- **TASK DESCRIPTION**
The listing below must be copied exactly and in full.

- **TASK INPUTS**
=== Section Start ===
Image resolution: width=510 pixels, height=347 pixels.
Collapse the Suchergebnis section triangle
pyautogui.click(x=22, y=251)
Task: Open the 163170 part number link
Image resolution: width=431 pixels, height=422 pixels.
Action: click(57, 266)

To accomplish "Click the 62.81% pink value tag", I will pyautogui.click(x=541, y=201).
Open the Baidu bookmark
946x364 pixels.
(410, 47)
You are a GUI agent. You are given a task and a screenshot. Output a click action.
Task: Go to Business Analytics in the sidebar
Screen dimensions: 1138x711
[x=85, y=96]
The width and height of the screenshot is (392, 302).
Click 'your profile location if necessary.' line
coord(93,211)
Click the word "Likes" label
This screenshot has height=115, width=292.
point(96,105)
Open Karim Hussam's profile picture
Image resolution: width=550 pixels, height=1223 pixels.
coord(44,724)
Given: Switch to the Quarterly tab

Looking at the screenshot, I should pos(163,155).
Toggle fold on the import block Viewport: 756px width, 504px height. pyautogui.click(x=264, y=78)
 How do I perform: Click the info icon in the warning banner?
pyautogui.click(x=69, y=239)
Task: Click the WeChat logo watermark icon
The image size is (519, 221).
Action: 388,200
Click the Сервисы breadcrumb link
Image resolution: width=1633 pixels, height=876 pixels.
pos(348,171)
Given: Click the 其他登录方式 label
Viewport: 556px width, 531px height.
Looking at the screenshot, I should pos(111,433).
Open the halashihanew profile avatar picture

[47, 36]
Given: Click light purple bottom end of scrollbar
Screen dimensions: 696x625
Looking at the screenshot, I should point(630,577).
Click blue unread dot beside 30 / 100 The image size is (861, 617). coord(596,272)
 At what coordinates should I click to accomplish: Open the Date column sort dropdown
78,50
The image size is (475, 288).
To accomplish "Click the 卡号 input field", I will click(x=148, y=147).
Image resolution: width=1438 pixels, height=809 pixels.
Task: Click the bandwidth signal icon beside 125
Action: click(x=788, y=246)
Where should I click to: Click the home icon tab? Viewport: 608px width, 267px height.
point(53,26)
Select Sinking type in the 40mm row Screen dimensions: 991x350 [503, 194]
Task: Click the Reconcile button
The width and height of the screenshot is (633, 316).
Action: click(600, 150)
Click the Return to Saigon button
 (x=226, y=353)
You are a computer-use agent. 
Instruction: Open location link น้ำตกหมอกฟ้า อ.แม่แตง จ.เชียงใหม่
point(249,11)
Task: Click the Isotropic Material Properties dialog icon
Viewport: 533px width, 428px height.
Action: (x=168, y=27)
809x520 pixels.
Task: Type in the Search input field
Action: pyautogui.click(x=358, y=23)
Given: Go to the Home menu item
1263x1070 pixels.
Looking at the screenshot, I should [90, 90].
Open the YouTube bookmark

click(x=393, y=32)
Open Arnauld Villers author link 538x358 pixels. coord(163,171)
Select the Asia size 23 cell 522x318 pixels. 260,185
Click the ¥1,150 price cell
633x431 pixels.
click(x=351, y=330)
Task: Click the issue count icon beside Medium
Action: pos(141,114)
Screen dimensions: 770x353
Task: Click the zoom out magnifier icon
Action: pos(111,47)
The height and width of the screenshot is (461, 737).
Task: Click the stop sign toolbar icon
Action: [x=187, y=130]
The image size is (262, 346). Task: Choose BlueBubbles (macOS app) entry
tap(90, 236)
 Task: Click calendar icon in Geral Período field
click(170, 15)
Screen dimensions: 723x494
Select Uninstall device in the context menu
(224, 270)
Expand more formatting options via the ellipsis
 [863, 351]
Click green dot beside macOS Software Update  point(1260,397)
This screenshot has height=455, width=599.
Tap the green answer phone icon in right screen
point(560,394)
=== Section End ===
- **TASK RESPONSE**
Image resolution: width=510 pixels, height=347 pixels.
Collapse the Suchergebnis section triangle
pyautogui.click(x=22, y=251)
Task: Open the 163170 part number link
Image resolution: width=431 pixels, height=422 pixels.
Action: click(57, 266)

To accomplish "Click the 62.81% pink value tag", I will pyautogui.click(x=541, y=201).
Open the Baidu bookmark
946x364 pixels.
(410, 47)
You are a GUI agent. You are given a task and a screenshot. Output a click action.
Task: Go to Business Analytics in the sidebar
Screen dimensions: 1138x711
[x=85, y=96]
The width and height of the screenshot is (392, 302).
Click 'your profile location if necessary.' line
coord(93,211)
Click the word "Likes" label
This screenshot has height=115, width=292.
point(96,105)
Open Karim Hussam's profile picture
Image resolution: width=550 pixels, height=1223 pixels.
coord(44,724)
Given: Switch to the Quarterly tab

Looking at the screenshot, I should pos(163,155).
Toggle fold on the import block Viewport: 756px width, 504px height. pyautogui.click(x=264, y=78)
 How do I perform: Click the info icon in the warning banner?
pyautogui.click(x=69, y=239)
Task: Click the WeChat logo watermark icon
The image size is (519, 221).
Action: 388,200
Click the Сервисы breadcrumb link
Image resolution: width=1633 pixels, height=876 pixels.
pos(348,171)
Given: Click the 其他登录方式 label
Viewport: 556px width, 531px height.
Looking at the screenshot, I should pos(111,433).
Open the halashihanew profile avatar picture

[47, 36]
Given: Click light purple bottom end of scrollbar
Screen dimensions: 696x625
Looking at the screenshot, I should point(630,577).
Click blue unread dot beside 30 / 100 The image size is (861, 617). coord(596,272)
 At what coordinates should I click to accomplish: Open the Date column sort dropdown
78,50
The image size is (475, 288).
To accomplish "Click the 卡号 input field", I will click(x=148, y=147).
Image resolution: width=1438 pixels, height=809 pixels.
Task: Click the bandwidth signal icon beside 125
Action: click(x=788, y=246)
Where should I click to: Click the home icon tab? Viewport: 608px width, 267px height.
point(53,26)
Select Sinking type in the 40mm row Screen dimensions: 991x350 [503, 194]
Task: Click the Reconcile button
The width and height of the screenshot is (633, 316).
Action: click(600, 150)
Click the Return to Saigon button
 (x=226, y=353)
You are a computer-use agent. 
Instruction: Open location link น้ำตกหมอกฟ้า อ.แม่แตง จ.เชียงใหม่
point(249,11)
Task: Click the Isotropic Material Properties dialog icon
Viewport: 533px width, 428px height.
Action: (x=168, y=27)
809x520 pixels.
Task: Type in the Search input field
Action: pyautogui.click(x=358, y=23)
Given: Go to the Home menu item
1263x1070 pixels.
Looking at the screenshot, I should [90, 90].
Open the YouTube bookmark

click(x=393, y=32)
Open Arnauld Villers author link 538x358 pixels. coord(163,171)
Select the Asia size 23 cell 522x318 pixels. 260,185
Click the ¥1,150 price cell
633x431 pixels.
click(x=351, y=330)
Task: Click the issue count icon beside Medium
Action: pos(141,114)
Screen dimensions: 770x353
Task: Click the zoom out magnifier icon
Action: pos(111,47)
The height and width of the screenshot is (461, 737).
Task: Click the stop sign toolbar icon
Action: [x=187, y=130]
The image size is (262, 346). Task: Choose BlueBubbles (macOS app) entry
tap(90, 236)
 Task: Click calendar icon in Geral Período field
click(170, 15)
Screen dimensions: 723x494
Select Uninstall device in the context menu
(224, 270)
Expand more formatting options via the ellipsis
 [863, 351]
Click green dot beside macOS Software Update  point(1260,397)
This screenshot has height=455, width=599.
Tap the green answer phone icon in right screen
point(560,394)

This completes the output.